*Excerpt to read*.
********************
News / Economy

Gulf Oil Exporters' Rivalry Grows in Battle for Asian Buyers

FILE - Iraqi workers at the Rumaila oil refinery, near Basra, 340 miles (550 kilometers) southeast of Baghdad, Iraq.
FILE - Iraqi workers at the Rumaila oil refinery, near Basra, 340 miles (550 kilometers) southeast of Baghdad, Iraq.
Middle Eastern oil exporters are locked in an increasingly fierce battle for the world's fastest-growing markets in Asia, as producers worldwide ship more crude east to compensate for shrinking demand from the United States and Europe.
The fight for the trillion-dollar Asian oil market has ended decades of comfortable dominance for Middle East producers, who faced so little competition that refiners in Asia complained of being charged a premium of a dollar or so per barrel above what buyers in Europe or the Americas paid.
The picture has changed as rising U.S. shale supply has sapped demand in the world's largest crude consumer for the imports it previously bought from Latin America and West Africa. In Europe, years of shaky economic performance and increasing fuel efficiency have shrunk Russia's traditional market.
With nowhere else to expand, producers are pushing for more sales in Asia. The competition will become even stronger if sanctions on Iran are lifted in coming months and the million barrels per day (bpd) in Iranian exports that have been cut off return to the market.
Under sanctions, Iran fueled competition by offering discounts, easy credit and free shipping to keep oil flowing. If sanctions are lifted, it may have to be even more aggressive to regain market share.
Amid these shifting market pressures, the Organization of the Petroleum Exporting Countries meets on Wednesday to consider adjusting its output target of 30 million bpd.
********************
*Supplied information*.
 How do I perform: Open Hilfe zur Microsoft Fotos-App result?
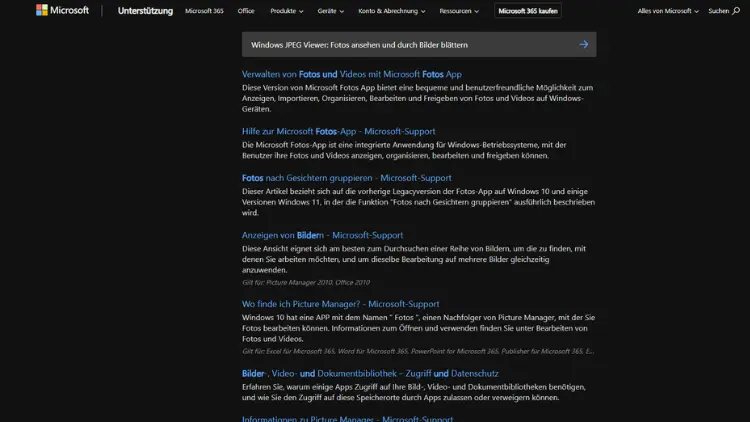338,131
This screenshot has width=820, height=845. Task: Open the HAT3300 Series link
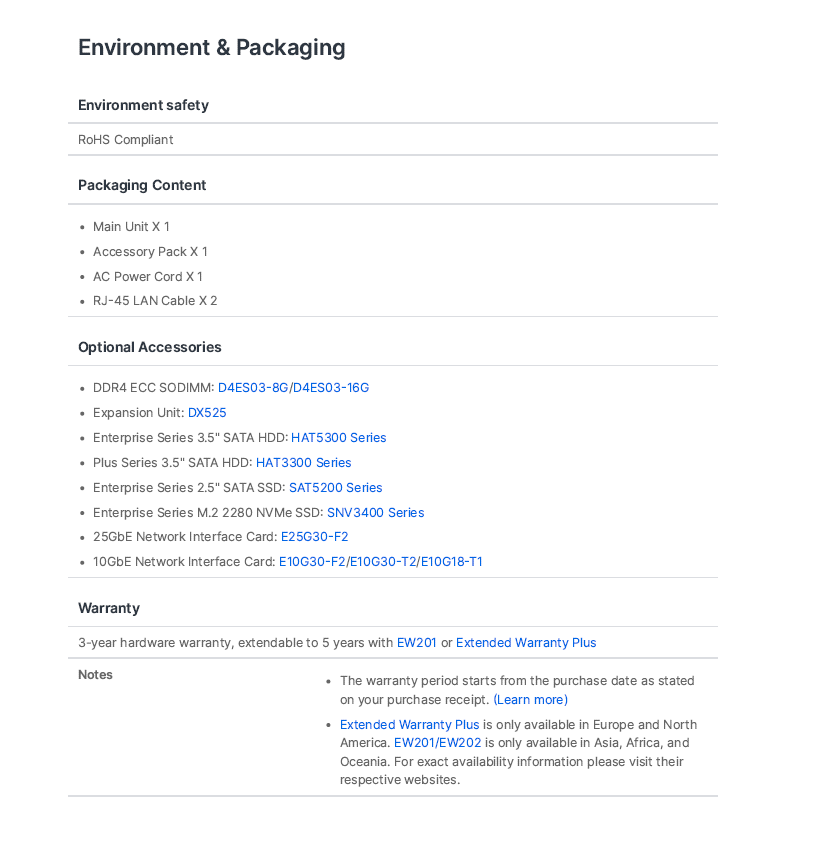[303, 462]
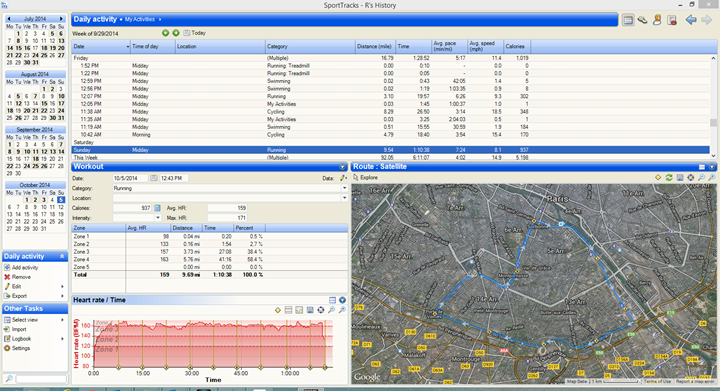Image resolution: width=720 pixels, height=391 pixels.
Task: Click the sidebar search field
Action: point(41,379)
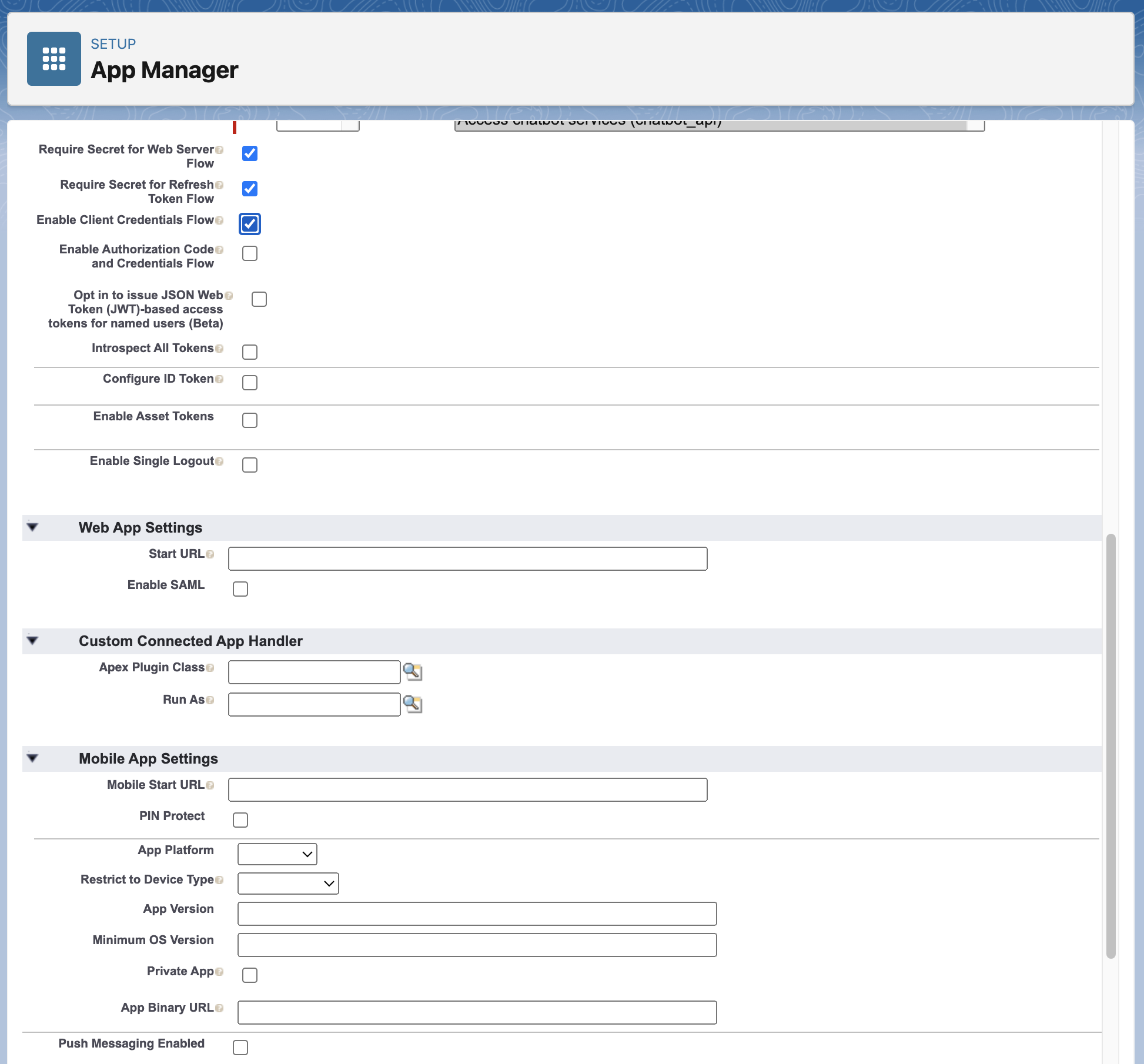The height and width of the screenshot is (1064, 1144).
Task: Click help icon beside Enable Client Credentials Flow
Action: pyautogui.click(x=219, y=220)
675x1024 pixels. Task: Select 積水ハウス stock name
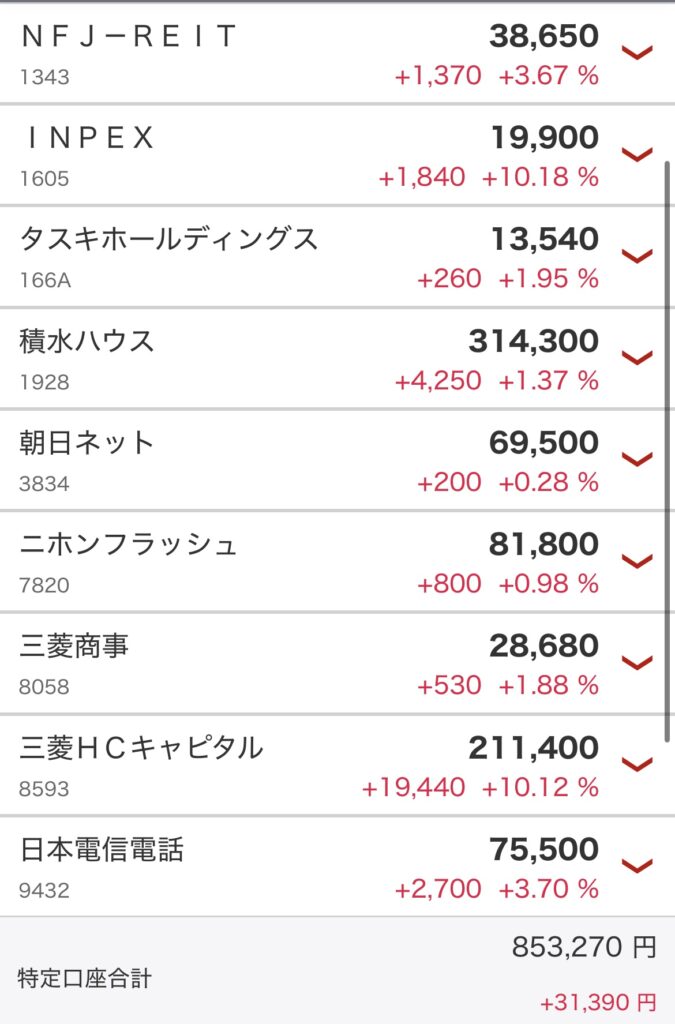(87, 341)
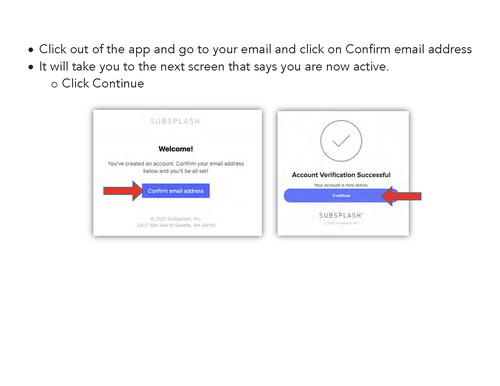Screen dimensions: 500x386
Task: Click the Confirm email address button
Action: (176, 191)
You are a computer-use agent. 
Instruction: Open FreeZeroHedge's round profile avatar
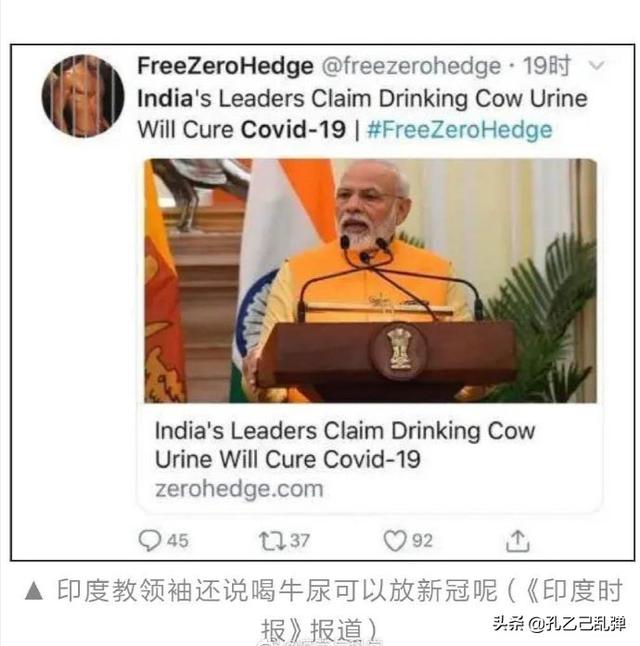[83, 96]
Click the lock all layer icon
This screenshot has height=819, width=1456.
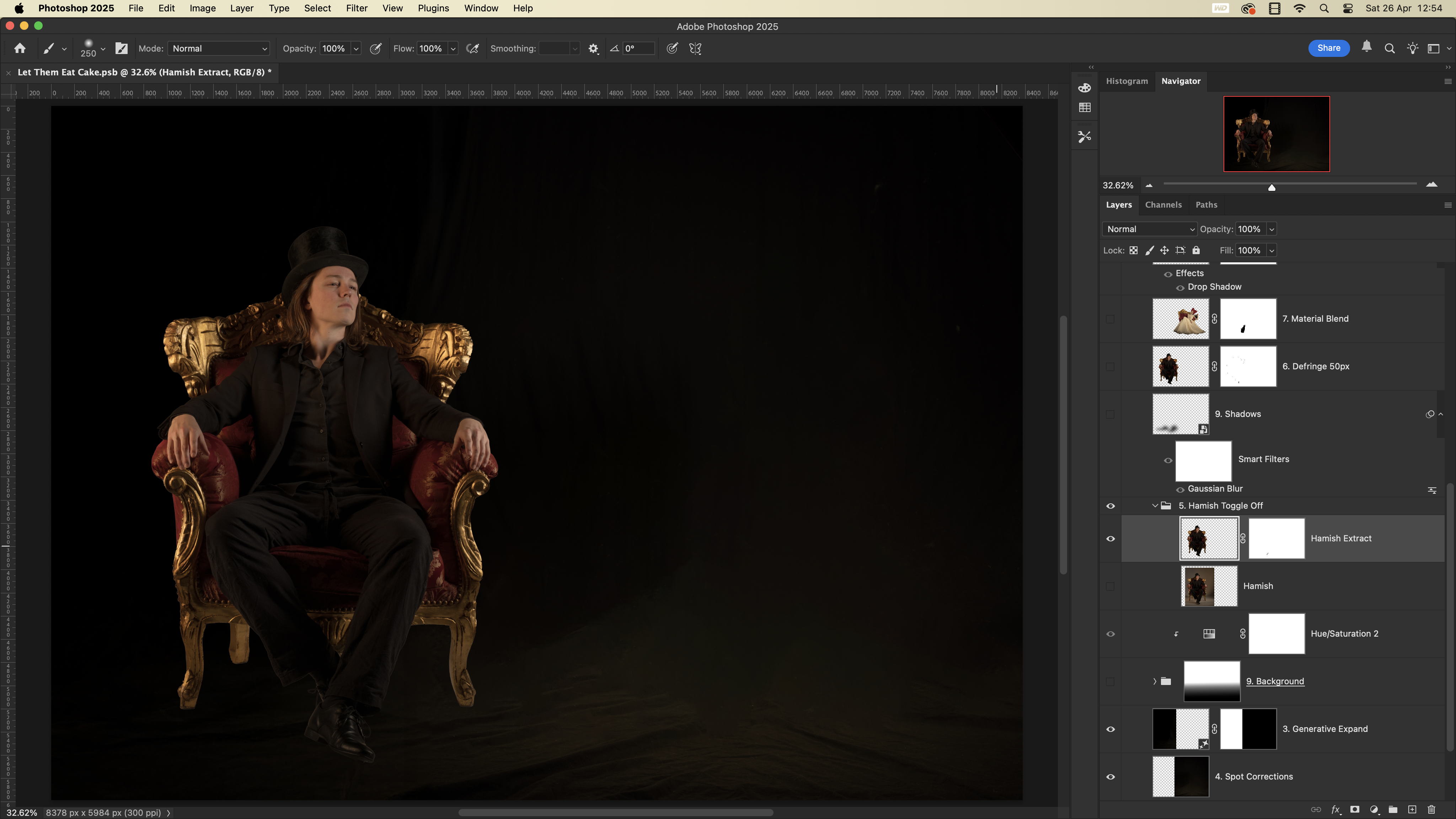point(1196,250)
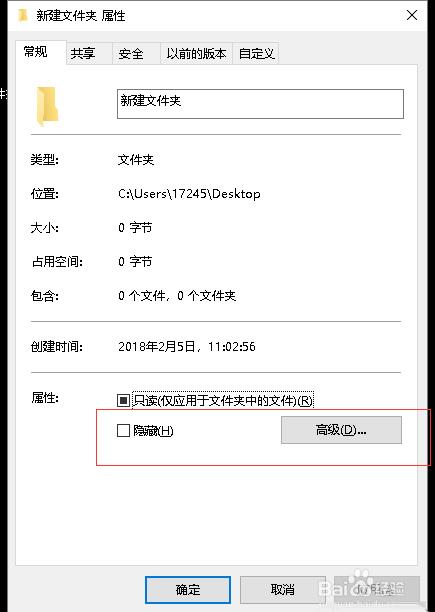Close the 新建文件夹 属性 dialog
The height and width of the screenshot is (612, 435).
pos(412,15)
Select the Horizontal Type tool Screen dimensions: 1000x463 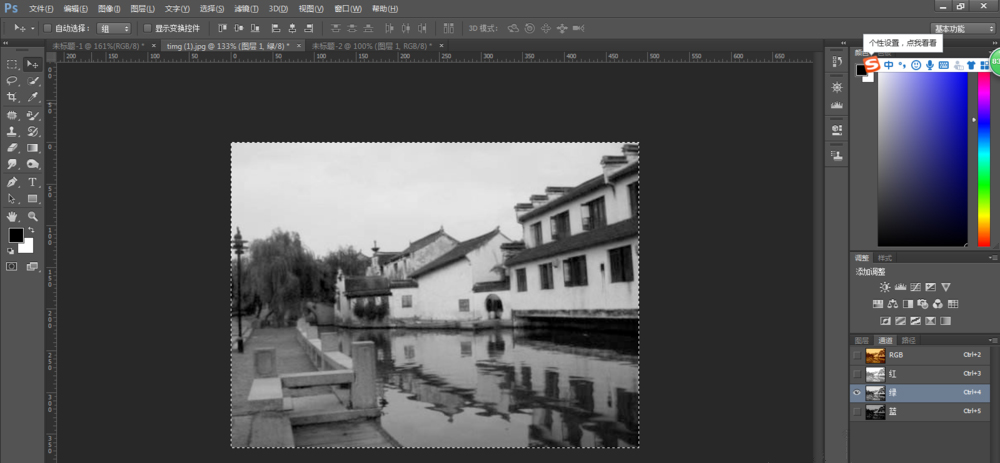tap(33, 182)
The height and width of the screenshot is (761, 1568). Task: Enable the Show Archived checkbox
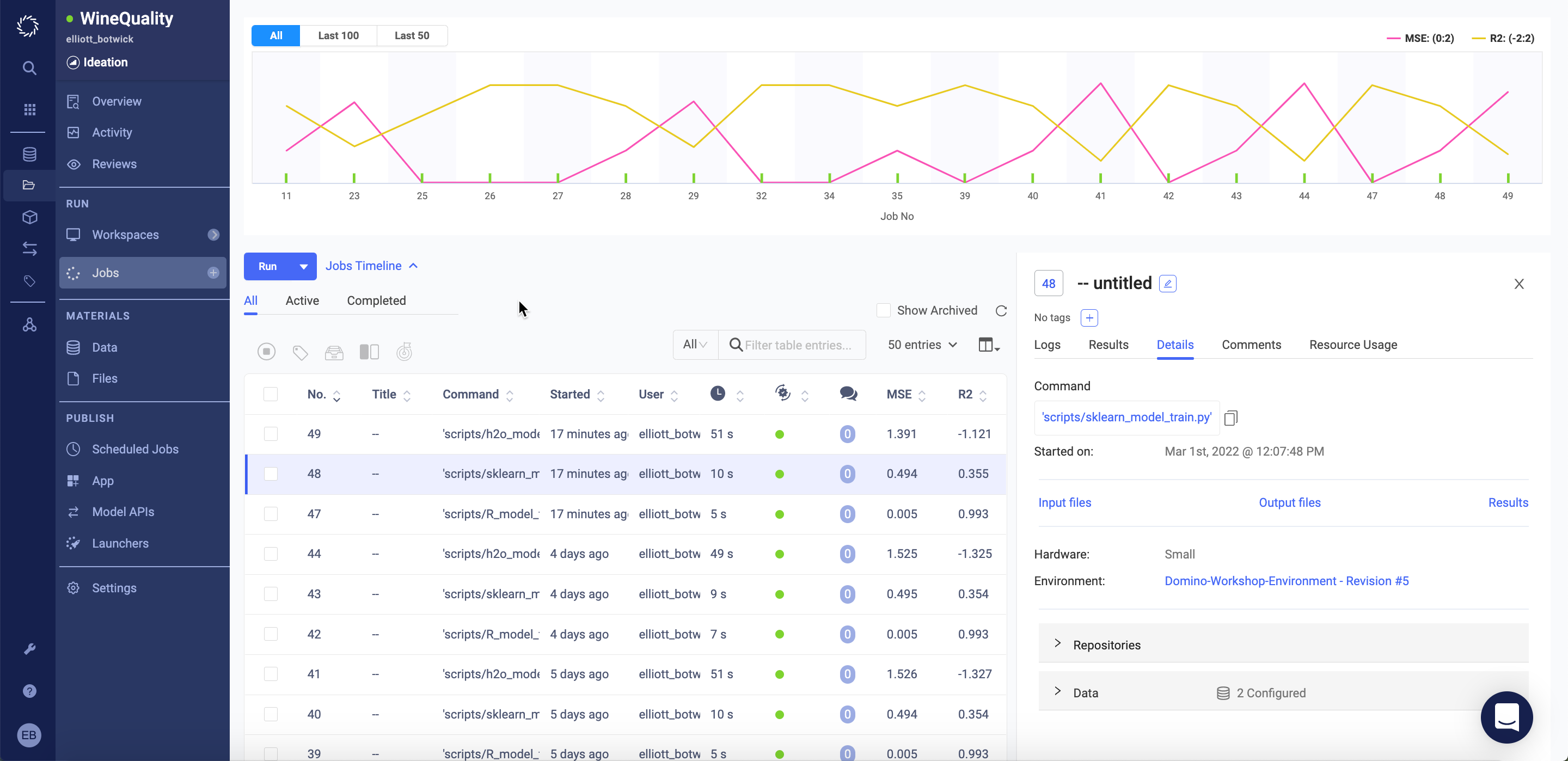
********************
*Prompt A*.
Do the following statements agree with the article on Gulf oil exporters' rivalry for Asian buyers? For each, answer yes or no and quote the words of the article that decide it.
(i) Refiners in Asia complained of paying about a dollar per barrel more than buyers in Europe or the Americas.
(ii) OPEC is meeting to consider raising its output target to 30 million bpd.
(iii) While under sanctions, Iran offered buyers free shipping.
*Prompt B*. Reproduce the passage of the oil rivalry article that opens with the words containing "The picture has" and closes with "regain market share.".
*Prompt C*. Extend the article on Gulf oil exporters competing for Asian buyers with the next few paragraphs, picking up after its final sentence.

*Exercise output A*.
(i) Yes: "refiners in Asia complained of being charged a premium of a dollar or so per barrel above what buyers in Europe or the Americas paid"
(ii) No: "consider adjusting its output target of 30 million bpd"
(iii) Yes: "Iran fueled competition by offering discounts, easy credit and free shipping to keep oil flowing"

*Exercise output B*.
The picture has changed as rising U.S. shale supply has sapped demand in the world's largest crude consumer for the imports it previously bought from Latin America and West Africa. In Europe, years of shaky economic performance and increasing fuel efficiency have shrunk Russia's traditional market.
With nowhere else to expand, producers are pushing for more sales in Asia. The competition will become even stronger if sanctions on Iran are lifted in coming months and the million barrels per day (bpd) in Iranian exports that have been cut off return to the market.
Under sanctions, Iran fueled competition by offering discounts, easy credit and free shipping to keep oil flowing. If sanctions are lifted, it may have to be even more aggressive to regain market share.

*Exercise output C*.
With oil prices well above $100 a barrel, OPEC is likely to leave the target unchanged for now, say delegates who will attend the meetings in Vienna.
“These market dynamics - rising Iraqi output, increase in non-OPEC production, particularly in North America, and the potential return of Iran over the longer term - are going to put downward pressure on oil futures and OPEC producers will face an increasing challenge going forward,” IHS oil consultant Victor Shum said.
Iran's shrinking supply has facilitated Iraq's expansion, providing Baghdad with ready made markets. Iraqi output is rising as international energy companies repair the damage wrought on its industry during years of sanctions and war.
Oil sales are paying for Iraq's reconstruction and, seeking to sell every barrel available, officials are playing hardball.
“We'll do our best to market the maximum amount of oil. We don't want to leave our available oil idle,” said a senior Iraqi official. “So good luck to everybody.”
Iraq will become China's second-largest supplier in 2014 if it succeeds in exporting the volume of crude it has committed to supply. Chinese firms have signed up for 882,000 bpd of Iraqi crude in 2014, up 68 percent from 2013.
A steep cut in prices for its main export crude, Basra Light, helped Iraq pass Iran to become China's fifth-largest supplier in 2013. Iraq has charged buyers a discount between $0.40 and $1.10 a barrel below Saudi's Arab Medium, down from premiums as compared to the Saudi grade a year ago.
Besides price cuts, Iraq also compensated some of its term customers for demurrage - shipping costs incurred while waiting to load crude at congested terminals, trade sources said.
Beyond Iran
Other Gulf neighbors have also ceded market share to Iraq. Baghdad wrested a supply contract for a new refinery in China away from Kuwait in early November.
Iraq should be wary of price competition, said one Kuwaiti source, since the country needs to secure money for long term development. “They may gain share in the short term but they should look at the long term,” said the Kuwaiti oilman.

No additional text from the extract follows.